Case-control studies have reported a correlation between multi-infarct dementia or dementia of the Alzheimer type and elevated homocysteine; vitamin B12 supplementation had no clinical benefit.

Neural tube defects are associated with low folate and vitamin B12.

Patient with pernicious anemia (PA) have a 3 times and 13 times increased risk of gastric carcinoma and gastric carcinoid tumors, respectively.

Patients with diabetes One study noted a 22% prevalence of vitamin B12 deficiency in patients with diabetes mellitus type 2. ^[9]

Multifactorial abnormalities of vitamin B12 metabolism and absorption occur in HIV infection.

Demographics

PA prevalence may be higher in White people and lower in Hispanic and Black people.

No known relationship exists between neurologic symptoms and race.
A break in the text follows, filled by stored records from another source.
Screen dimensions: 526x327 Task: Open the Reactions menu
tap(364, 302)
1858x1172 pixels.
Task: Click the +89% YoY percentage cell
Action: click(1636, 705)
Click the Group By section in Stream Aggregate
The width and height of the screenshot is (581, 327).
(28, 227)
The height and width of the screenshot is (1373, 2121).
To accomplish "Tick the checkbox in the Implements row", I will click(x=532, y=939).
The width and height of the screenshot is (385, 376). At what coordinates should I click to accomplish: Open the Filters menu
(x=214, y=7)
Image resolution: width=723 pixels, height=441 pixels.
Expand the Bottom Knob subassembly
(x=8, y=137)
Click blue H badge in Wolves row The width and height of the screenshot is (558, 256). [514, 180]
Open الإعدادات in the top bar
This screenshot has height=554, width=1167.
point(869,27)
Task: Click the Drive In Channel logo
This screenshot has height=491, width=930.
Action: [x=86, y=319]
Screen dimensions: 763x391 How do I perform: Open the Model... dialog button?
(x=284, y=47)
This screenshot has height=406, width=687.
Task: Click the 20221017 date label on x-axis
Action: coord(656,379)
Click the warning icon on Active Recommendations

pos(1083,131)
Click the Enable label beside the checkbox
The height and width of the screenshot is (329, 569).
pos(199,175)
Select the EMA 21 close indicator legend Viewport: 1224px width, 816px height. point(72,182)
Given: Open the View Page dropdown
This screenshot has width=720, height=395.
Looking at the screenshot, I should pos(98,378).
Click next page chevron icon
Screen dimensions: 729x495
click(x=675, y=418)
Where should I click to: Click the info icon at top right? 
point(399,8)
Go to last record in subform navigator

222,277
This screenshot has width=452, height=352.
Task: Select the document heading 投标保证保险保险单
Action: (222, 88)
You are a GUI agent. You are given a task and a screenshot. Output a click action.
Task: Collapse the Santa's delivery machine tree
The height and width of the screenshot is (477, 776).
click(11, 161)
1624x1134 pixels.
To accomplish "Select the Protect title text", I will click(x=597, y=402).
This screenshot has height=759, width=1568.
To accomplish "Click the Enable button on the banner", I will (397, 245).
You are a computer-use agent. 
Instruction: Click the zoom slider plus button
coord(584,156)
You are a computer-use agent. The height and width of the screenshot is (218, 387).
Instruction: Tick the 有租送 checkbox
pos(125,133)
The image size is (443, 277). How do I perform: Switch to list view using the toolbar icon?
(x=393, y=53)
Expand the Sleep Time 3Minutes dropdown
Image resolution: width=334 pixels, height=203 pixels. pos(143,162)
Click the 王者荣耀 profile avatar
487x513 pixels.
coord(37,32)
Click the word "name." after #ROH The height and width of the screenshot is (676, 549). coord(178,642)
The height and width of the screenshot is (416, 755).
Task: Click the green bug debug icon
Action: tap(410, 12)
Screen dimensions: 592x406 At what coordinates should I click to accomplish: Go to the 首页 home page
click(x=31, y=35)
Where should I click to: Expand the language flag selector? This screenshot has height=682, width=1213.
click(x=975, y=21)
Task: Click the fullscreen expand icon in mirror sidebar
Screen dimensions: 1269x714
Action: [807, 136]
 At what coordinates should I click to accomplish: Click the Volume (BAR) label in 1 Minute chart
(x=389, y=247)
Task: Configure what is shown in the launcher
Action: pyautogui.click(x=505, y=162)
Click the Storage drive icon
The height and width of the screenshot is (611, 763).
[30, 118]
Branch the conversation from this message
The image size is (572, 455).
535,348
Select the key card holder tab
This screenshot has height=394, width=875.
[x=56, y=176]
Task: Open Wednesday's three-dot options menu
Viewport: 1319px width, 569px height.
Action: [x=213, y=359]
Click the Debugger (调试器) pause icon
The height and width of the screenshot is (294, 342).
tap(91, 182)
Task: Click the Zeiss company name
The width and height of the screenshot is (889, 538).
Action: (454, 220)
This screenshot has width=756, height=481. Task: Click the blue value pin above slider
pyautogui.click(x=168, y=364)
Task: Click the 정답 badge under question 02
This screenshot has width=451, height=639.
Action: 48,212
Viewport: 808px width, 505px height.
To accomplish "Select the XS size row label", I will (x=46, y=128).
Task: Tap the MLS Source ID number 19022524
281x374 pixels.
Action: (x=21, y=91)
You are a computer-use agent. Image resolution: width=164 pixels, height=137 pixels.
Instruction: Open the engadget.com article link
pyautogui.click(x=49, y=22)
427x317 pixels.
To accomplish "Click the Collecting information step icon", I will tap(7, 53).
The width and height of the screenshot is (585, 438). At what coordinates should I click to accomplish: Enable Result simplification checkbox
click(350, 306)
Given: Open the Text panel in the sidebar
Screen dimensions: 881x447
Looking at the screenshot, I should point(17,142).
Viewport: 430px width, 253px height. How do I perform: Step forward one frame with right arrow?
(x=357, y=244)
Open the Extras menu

Studies in Africa and the United States have shown higher vitamin B12 and transcobalamin II levels in black than in white individuals. Additionally, blacks have lower homocysteine levels and metabolize it more efficiently than whites.

In Europe and Africa, the prevalence of PA is higher in elderly women than men (1.5:1), while in the United States no differences exist.

Men have higher homocysteine levels at all ages.

Pregnancy and estrogen replacement in postmenopausal women lower homocysteine levels.

PA occurs in people of all ages, but it is more common in people older than 40–70 years and, in particular, in people older than 65 years.

In White people, the mean age of onset is 60; in Black people, the mean age is 50 years.

Congenital PA manifests in children aged 9 months to 10 years; the mean age is 2 years.

Therapy with vitamin B12 in subacute combined degeneration stops progression and improves neurologic deficit in most patients. ^[10]

Younger patients with less severe disease and short duration illness do better.

In a large retrospective review of 57 patients with subacute combined degeneration, absence of sensory level, absent Rhomberg sign, and flexor planter reflex were associated with good prognosis. ^[11]

On spinal MRI, involvement of less than seven spinal segments, cord swelling, and enhancement, but not cord atrophy, were associated with better prognosis. ^[11]

Clinical improvement is most pronounced in the first 2 months but continues up to 6 months.